WHAT IS NEEDED: Shift the coordinates in the answers by adding -68 to each number, then write out all of the lines below again, requests included. Omit the pictures.

###

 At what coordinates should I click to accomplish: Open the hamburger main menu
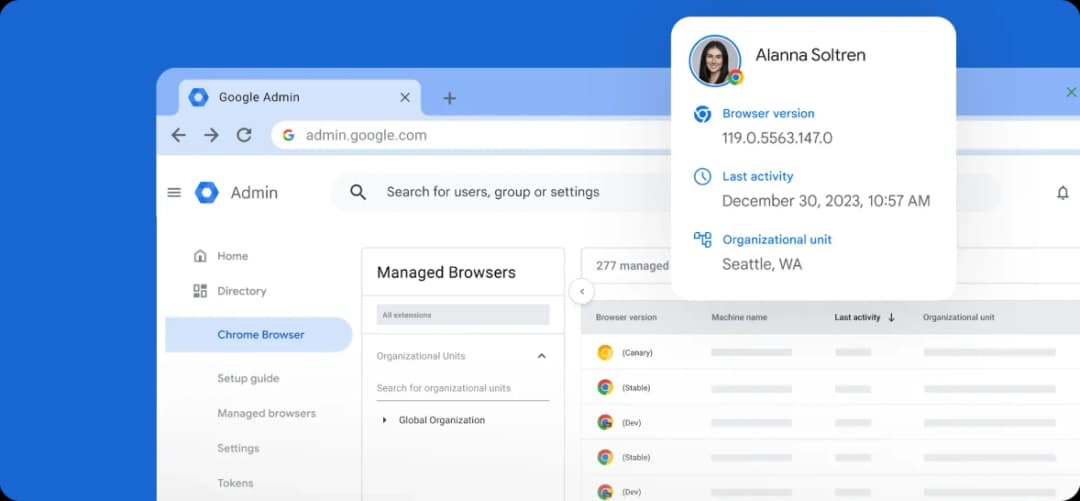174,193
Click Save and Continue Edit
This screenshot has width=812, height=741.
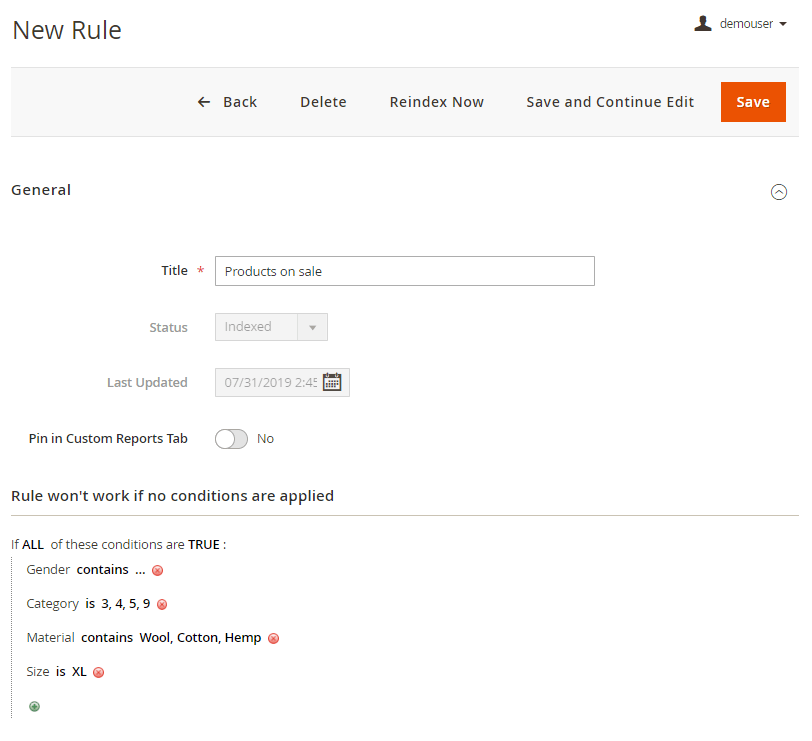610,102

###

RESULT OF THIS EXERCISE:
 At what coordinates should I click to accomplish: Open the hamburger main menu
106,125
Click Save and Continue Edit
This screenshot has width=812, height=741.
542,34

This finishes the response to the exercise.